A nivel emocional, los indicadores son igualmente preocupantes: un 43,3 % de las mujeres reportaron sentirse tristes o desanimadas al menos algunas veces, y solo un 47,5 % se sintió calmada y tranquila ocasionalmente. Varios autores han demostrado que las pacientes con endometriosis experimentan síntomas depresivos, ansiedad y reducción de la autoestima, lo que puede perpetuar un ciclo de sufrimiento psicológico difícil de romper sin intervención adecuada17, 18.
Desde el punto de vista clínico, es crucial destacar que se observaron diferencias estadísticamente significativas en las respuestas al SF-12 según el grupo de edad en ítems clave relacionados con percepción de salud, limitaciones funcionales y repercusión emocional. Estas diferencias también se evidenciaron al comparar a las pacientes en función del grado de enfermedad, particularmente en la dificultad para subir escaleras y la interrupción de tareas por causas físicas. Estos resultados refuerzan la importancia de un abordaje personalizado que contemple tanto el estadio clínico como el contexto vital de la paciente.

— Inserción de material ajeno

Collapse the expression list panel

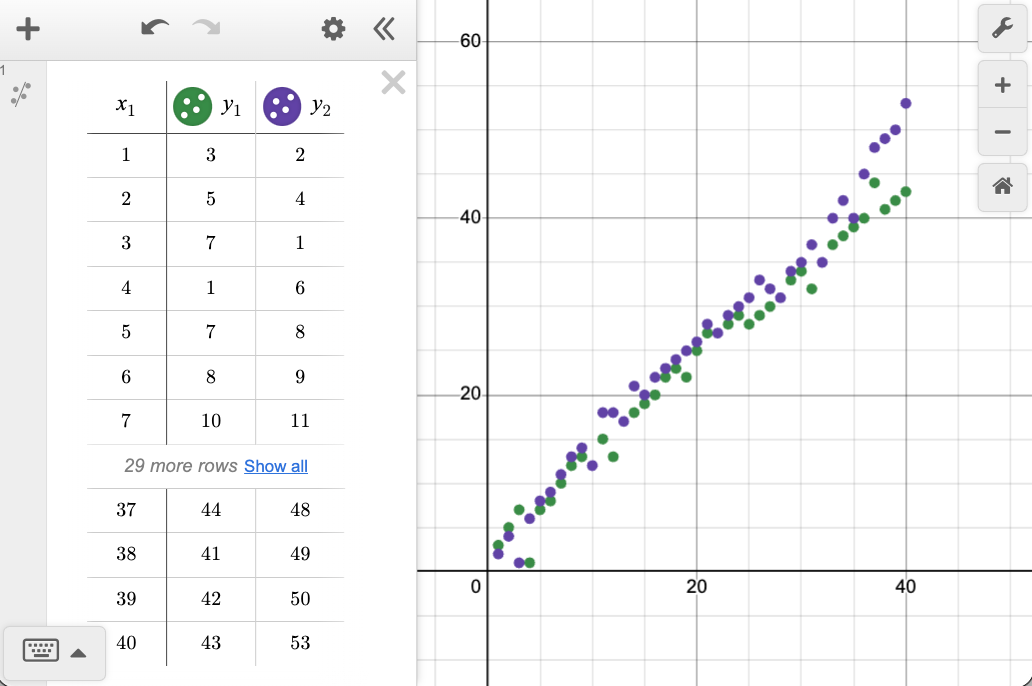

El manejo de la endometriosis debe ir más allá del tratamiento del dolor ginecológico. Requiere una estrategia multidisciplinar que incluya evaluación psicológica, orientación nutricional, manejo del dolor crónico y apoyo en salud sexual y reproductiva. Autores como Dunselman et al.19 y Vercellini et al.20 proponen que la intervención integral combinada con técnicas diagnósticas no invasivas como la ecografía transvaginal o la resonancia magnética, puede reducir los tiempos de diagnóstico y mejorar el pronóstico funcional y emocional de las pacientes. La farmacia comunitaria representa un recurso sanitario de primer nivel con un elevado potencial para complementar la atención de mujeres con endometriosis, mediante intervenciones orientadas a la educación sanitaria, el seguimiento farmacoterapéutico y el apoyo psicosocial21.
Conclusiones
Las mujeres mayores que participaron en el estudio tenían más peso y peor manifestación clínica, donde además la mayoría mostraba limitaciones que afectaban su funcionalidad emocional y física. Sólo un tercio valoró su salud como buena, siendo el dolor una de las principales manifestaciones.
La endometriosis afecta gravemente la calidad de vida, con diagnóstico frecuentemente tardío y alta prevalencia de casos severos. Se requiere detección precoz y abordaje integral para mejorar el pronóstico clínico y emocional.
Son necesarias estrategias de detección precoz, sensibilización profesional y adecuación de los recursos asistenciales. La endometriosis continúa representando un reto clínico y social de primera magnitud. Una mayor inversión en investigación, formación médica continua y políticas públicas enfocadas en la salud ginecológica, permitiría reducir su impacto.